Stochastic Models
While single scenarios of distinct models are run separately, a stochastic scenario consist of obeying all the single scenarios at once. Hence, stochastic simulations requires equiprobable models to consider uncertainties related to geological aspects, such as grade and/or volume of ore. This is achieved through an adapted resource block model that contains equiprobable values for a given set of variables containing a certain level of uncertainty.
As a consequence, MiningMath produces reports with the risk-profile of indicators presenting the minimum, maximum, expected, and percentiles P10 and P90 (these are threshold values, indicating that 10% of the indicators are below the P10 and 90% of the indicators are below the P90). The graphs below illustrate the NPV and cumulative NPV respectively for stochastic models run with MiningMath.

Maximum expected NPV for period 2
Minimum NPV expected for Period 2
P90 NPV for Period 3. 90% of possible expected values for Period 3 are below this point.
P10 NPV for Period 3. 10% of possible expected values for Period 3 are below this point.
Expected NPV for Period 6.

Maximum expected Cumulative NPV for Period 2.
Minimum Cumulative NPV expected for Period 3
P90 Cumulative NPV for Period 4. 90% of possible expected values for Period 3 are below this point.

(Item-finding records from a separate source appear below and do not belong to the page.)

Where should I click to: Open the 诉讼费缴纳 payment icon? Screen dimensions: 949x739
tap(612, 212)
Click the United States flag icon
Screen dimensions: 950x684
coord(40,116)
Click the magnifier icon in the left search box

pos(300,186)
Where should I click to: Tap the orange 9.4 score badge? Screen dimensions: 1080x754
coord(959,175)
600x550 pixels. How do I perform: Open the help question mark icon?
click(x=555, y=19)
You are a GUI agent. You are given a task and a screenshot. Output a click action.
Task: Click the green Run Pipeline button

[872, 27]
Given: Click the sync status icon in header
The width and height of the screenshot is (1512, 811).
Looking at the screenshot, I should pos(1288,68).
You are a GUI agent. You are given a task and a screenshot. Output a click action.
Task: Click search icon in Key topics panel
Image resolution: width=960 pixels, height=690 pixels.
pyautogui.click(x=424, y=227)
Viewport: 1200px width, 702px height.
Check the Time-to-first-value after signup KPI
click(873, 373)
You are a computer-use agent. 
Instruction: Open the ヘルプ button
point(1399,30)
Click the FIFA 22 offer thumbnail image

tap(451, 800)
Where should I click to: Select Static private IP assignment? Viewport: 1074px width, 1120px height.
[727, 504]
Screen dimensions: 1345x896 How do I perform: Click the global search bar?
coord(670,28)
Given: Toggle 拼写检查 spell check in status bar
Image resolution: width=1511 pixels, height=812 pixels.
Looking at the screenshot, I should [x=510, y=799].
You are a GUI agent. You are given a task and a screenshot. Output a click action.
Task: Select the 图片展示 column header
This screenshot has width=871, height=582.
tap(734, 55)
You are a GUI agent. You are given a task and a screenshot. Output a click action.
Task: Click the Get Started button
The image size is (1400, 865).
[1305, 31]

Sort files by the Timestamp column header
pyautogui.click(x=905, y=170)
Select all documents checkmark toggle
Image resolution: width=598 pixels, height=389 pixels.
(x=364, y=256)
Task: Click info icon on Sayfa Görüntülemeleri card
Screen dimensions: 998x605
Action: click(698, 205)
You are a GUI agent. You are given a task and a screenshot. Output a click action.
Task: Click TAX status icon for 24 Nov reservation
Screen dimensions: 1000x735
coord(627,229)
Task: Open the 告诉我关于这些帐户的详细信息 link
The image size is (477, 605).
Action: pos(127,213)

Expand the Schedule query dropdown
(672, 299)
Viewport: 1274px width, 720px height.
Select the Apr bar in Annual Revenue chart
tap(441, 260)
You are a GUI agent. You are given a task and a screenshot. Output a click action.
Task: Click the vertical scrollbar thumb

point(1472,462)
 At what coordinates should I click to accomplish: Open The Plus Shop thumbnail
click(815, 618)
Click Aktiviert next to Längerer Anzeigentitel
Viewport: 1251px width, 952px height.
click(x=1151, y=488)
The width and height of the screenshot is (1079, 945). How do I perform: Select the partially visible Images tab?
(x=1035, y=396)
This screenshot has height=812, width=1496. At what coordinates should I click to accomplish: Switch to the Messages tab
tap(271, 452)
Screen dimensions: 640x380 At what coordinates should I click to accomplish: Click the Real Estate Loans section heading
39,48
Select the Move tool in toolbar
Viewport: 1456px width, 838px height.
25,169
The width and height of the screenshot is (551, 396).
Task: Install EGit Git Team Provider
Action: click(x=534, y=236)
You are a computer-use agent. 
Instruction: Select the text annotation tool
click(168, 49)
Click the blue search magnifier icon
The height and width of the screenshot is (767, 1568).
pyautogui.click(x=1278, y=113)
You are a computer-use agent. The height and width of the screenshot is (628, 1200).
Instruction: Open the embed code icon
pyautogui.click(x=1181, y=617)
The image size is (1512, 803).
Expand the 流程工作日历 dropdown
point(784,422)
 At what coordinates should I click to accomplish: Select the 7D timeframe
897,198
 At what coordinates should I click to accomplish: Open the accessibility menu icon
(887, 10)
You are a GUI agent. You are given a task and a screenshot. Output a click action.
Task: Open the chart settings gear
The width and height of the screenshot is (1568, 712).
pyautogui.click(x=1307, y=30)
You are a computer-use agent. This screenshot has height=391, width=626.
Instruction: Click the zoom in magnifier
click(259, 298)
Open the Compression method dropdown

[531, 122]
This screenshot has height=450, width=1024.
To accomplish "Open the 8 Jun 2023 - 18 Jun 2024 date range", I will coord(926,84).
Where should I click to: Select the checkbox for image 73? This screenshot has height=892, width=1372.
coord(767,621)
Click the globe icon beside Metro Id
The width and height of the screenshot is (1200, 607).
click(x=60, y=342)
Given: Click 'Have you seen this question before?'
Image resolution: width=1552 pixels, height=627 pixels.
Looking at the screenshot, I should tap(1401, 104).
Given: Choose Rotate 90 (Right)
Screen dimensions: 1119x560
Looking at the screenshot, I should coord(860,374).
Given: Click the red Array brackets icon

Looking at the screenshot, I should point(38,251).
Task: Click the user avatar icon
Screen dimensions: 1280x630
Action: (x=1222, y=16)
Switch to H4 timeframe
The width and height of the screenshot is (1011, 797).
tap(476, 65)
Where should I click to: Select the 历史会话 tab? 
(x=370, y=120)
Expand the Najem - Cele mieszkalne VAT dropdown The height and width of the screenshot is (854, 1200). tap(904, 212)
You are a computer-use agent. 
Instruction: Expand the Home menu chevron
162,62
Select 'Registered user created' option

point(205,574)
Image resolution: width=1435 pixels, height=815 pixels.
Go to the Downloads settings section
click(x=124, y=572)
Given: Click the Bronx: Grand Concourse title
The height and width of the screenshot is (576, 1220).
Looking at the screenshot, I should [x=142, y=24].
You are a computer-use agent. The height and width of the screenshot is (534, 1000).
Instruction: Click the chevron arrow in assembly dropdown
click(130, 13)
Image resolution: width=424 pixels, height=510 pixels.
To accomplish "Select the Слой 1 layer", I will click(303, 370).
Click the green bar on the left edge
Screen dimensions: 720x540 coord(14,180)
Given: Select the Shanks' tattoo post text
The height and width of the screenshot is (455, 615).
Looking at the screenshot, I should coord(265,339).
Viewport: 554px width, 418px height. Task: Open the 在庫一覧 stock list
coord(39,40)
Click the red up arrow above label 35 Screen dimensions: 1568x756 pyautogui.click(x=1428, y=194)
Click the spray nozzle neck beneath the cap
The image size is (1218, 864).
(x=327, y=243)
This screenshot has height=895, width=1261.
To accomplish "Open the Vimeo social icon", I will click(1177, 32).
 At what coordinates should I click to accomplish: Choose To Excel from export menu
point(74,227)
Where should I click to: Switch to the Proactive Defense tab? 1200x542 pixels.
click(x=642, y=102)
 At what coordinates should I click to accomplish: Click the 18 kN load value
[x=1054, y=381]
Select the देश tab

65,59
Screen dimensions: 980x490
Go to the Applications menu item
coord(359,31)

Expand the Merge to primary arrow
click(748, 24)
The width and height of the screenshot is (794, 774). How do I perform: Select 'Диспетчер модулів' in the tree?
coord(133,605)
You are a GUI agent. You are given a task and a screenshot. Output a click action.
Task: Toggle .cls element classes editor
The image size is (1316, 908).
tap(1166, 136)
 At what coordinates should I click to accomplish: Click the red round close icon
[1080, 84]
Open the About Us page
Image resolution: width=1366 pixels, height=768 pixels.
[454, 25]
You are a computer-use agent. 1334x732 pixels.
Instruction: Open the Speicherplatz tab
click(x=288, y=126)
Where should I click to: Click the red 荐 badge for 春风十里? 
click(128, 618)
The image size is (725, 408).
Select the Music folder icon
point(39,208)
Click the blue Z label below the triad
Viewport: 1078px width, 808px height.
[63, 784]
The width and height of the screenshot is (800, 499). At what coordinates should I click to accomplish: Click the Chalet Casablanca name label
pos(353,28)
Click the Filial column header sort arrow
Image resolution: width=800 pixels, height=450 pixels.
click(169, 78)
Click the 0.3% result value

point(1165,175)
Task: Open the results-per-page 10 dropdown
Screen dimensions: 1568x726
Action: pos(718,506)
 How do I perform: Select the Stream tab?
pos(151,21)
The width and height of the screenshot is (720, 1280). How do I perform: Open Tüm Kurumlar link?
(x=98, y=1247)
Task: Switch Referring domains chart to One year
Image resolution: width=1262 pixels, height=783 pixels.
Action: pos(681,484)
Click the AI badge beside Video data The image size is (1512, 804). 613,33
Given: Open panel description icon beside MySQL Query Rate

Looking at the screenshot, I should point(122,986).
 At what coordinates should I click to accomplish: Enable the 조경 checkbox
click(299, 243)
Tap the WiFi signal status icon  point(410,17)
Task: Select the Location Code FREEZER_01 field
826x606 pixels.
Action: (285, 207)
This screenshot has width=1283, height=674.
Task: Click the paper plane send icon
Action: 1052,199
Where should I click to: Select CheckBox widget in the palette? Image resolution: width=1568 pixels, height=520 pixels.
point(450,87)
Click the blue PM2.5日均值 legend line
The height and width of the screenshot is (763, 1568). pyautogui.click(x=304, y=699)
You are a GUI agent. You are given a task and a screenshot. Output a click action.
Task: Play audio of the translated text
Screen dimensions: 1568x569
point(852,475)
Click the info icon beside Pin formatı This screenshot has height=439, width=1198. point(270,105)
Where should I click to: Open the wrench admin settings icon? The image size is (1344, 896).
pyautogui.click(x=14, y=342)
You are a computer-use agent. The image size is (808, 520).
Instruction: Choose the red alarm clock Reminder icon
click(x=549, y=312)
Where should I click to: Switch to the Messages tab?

Expected Cumulative NPV for Period 5.
The purpose of this page is to briefly explain how to import data and manage stochastic constraints using MiningMath.
Formatting Uncertain Fields
Uncertain-fields are those which might vary from simulation to simulation. By definition stochastic models have uncertain fields. Typically, grade fields contain uncertain information. Therefore, the user will need to format each equiprobable possibility in a specific way: name each uncertain column as the same name adding {#} (where # is a number from 1 up to n). The image below highlight how grade headers should look like in a example with 5 simulations.
Note that the grade information will influence the economic values for the processing stream. Therefore, the user will also need to calculate the economic values for each possible grade information, as illustrated below.
Example dataset
The example in this page comes from a simulated copper deposit that can be downloaded here.
Stochastic Constraints
Expected values to control the averages over all simulations.
These constraints will guarantee that, in average, the indicators will be within the defined ranges. For example, take Expected Min = 0.60 and Expected Max = 0.65 for a certain constraint. If there are 3 simulations returning 0.59, 0.62 and 0.65, the average is 0.62, so this is within the range defined.
Example to control the average of all simulations. This option is only available when databases containing stochastic data are imported. All simulations to guarantee that each one of them respect certain criteria
These constraints control the variability, or the spread, of the results to be within a certain acceptable range. Let's take an example where such a range has Min = 0.60 and Max = 0.65, and again three simulations returning 0.59, 0.62, and 0.65. In this case the solution will be penalized by the optimizer, as 0.59 < 0.60. Learn more about penalized solutions here.
Example to control all simulations individually. This option is only available when databases containing stochastic data are imported.
One schedule
Stochastic optimization is an optimized way to combine all these modelled uncertainties into one schedule that maximizes the expected NPV of the project.
Violated constraints
After executing the optimization with constraints for simulated indicators, it is possible that such constraints will not be respected due to some infeasibility in the problem (more about infeasibilities here).
MiningMath will try to solve any violated constraints following its hierarchy order.
Stochastic constraints are of the average and sum types. They have higher priority than any NPV improvements and time limits imposed by the user.